The world of crypto had its fair share of lows in 2018 and, even though it did not seem like it at the time, the effects of the year-long bear market of the last year affected much more than the prices of the digital currencies. Some of the worst-hit sectors were those that had a direct link to crypto, that is, related businesses such as large-scale mining businesses suffered greatly. This was primarily because the crypto market was beginning to become less appealing to some of the largest firms in the world and they began to slowly pull the plug on what were once some of the most lucrative operations in the industry.

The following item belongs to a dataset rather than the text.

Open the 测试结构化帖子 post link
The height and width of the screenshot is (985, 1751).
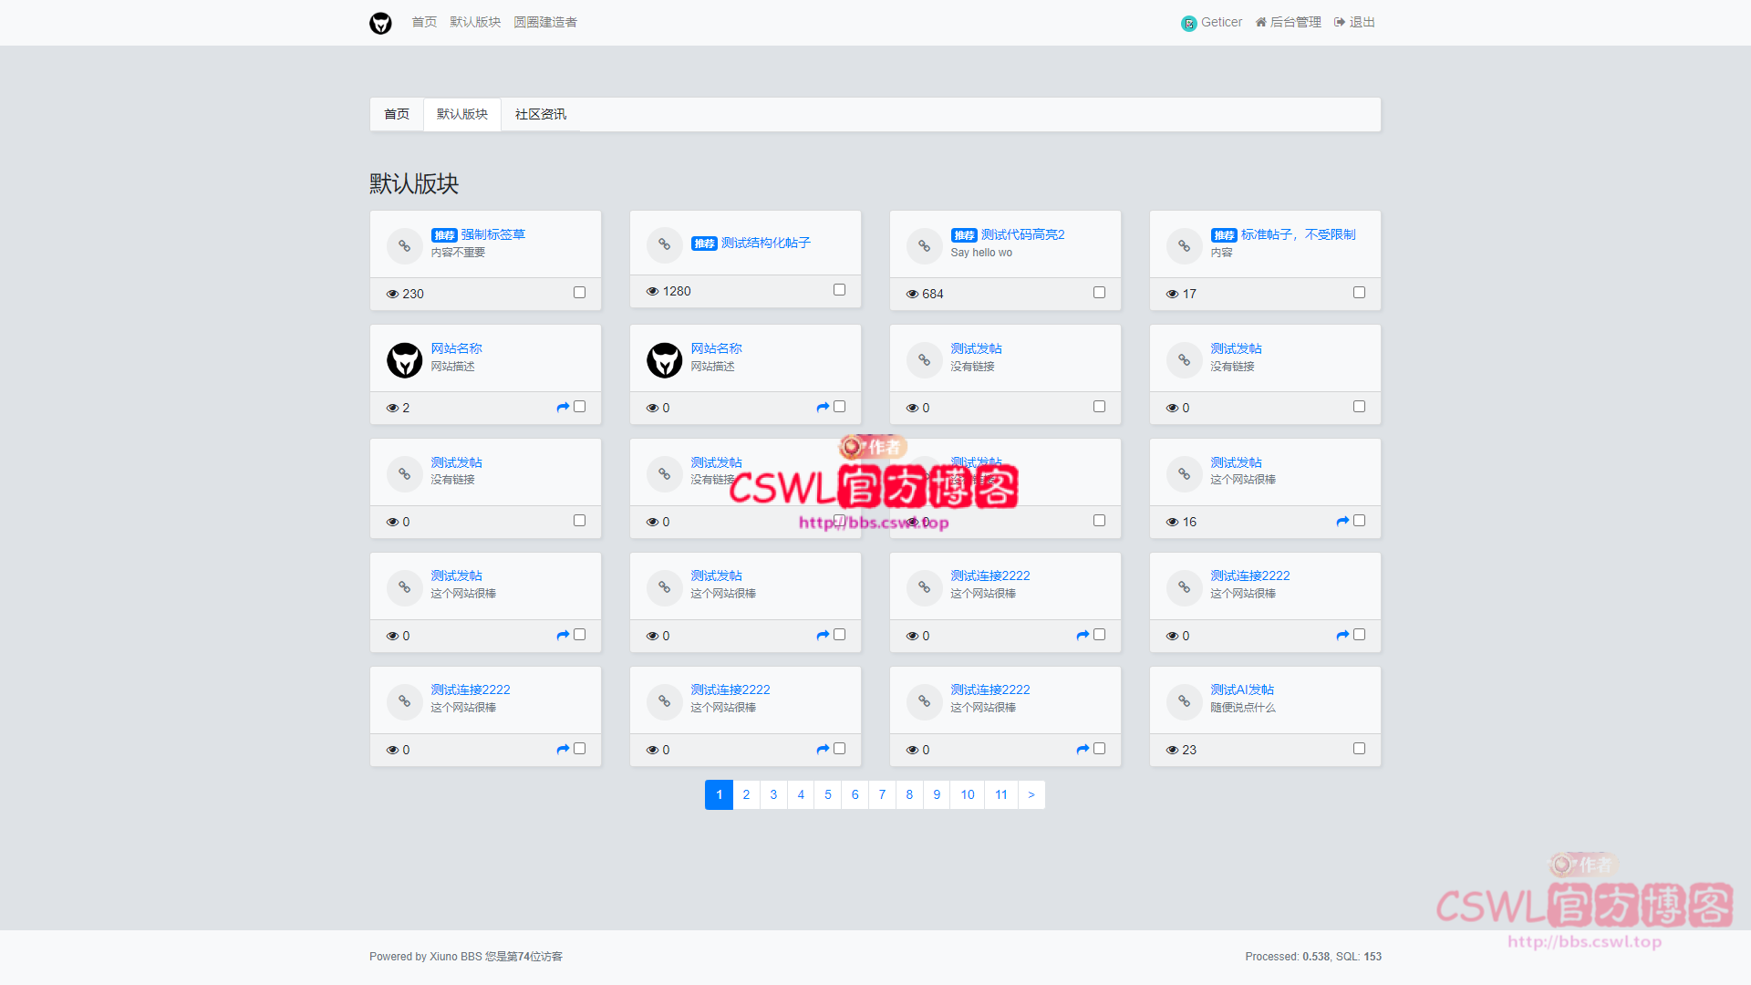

China’s Bitmain to Pull the Plug
Crypto mining giant, Bitmain was once considered a titan in the digital currency mining business, not just in China but in the whole world as well. In fact, the company controlled close to 80 percent of all the hardware that was used in the generation of new digital currencies. Well, not anymore. The company is no longer as highly regarded as it was a short while back and there are even reports that it is planning to lay off between 50 and 80 percent of its staff. This is despite the fact Bitmain controls some of the largest mining pools on the planet and is the leading supplier of the mining equipment, both of which gave it significant control over the bitcoin and Bitcoin Cash networks.

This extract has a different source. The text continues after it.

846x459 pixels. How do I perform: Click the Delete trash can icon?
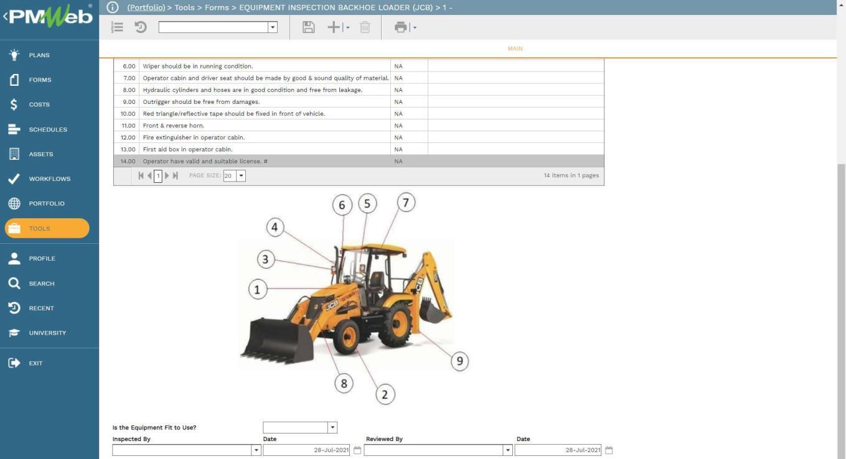click(365, 27)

Unfortunately, as the prices of the digital currencies continued to dwindle in 2018 and the level of difficulty in minting new digital coins remained high, there was a significant drop in profitability. As a result, a number of companies including Bitmain have chosen to exit the large-scale cryptocurrency mining business which is no longer viable since the cost of hardware and power is much higher than the value of the digital currencies that are mined.
The Situation in Japan
According to Japanese media, GMO, one of the country’s retail giants, is pulling out of the bitcoin mining hardware industry in Japan citing increased pressure on the profitability of the business due to increased hash rates and mining competition. The move, as it turns out, reportedly cost GMO a whopping 25 billion Yen. Despite exiting the crypto mining hardware business, GMO will still continue to mine and also plans to launch a cryptocurrency exchange in the near future.
Japanese e-commerce company DMM is also reportedly leaving the business through the closure of its crypto mining firm in Kanazawa. As expected, the company also cited declining profits as the main reason for the move. The company now intends to focus on its crypto exchange platform that has already achieved full regulatory and license status in Japan.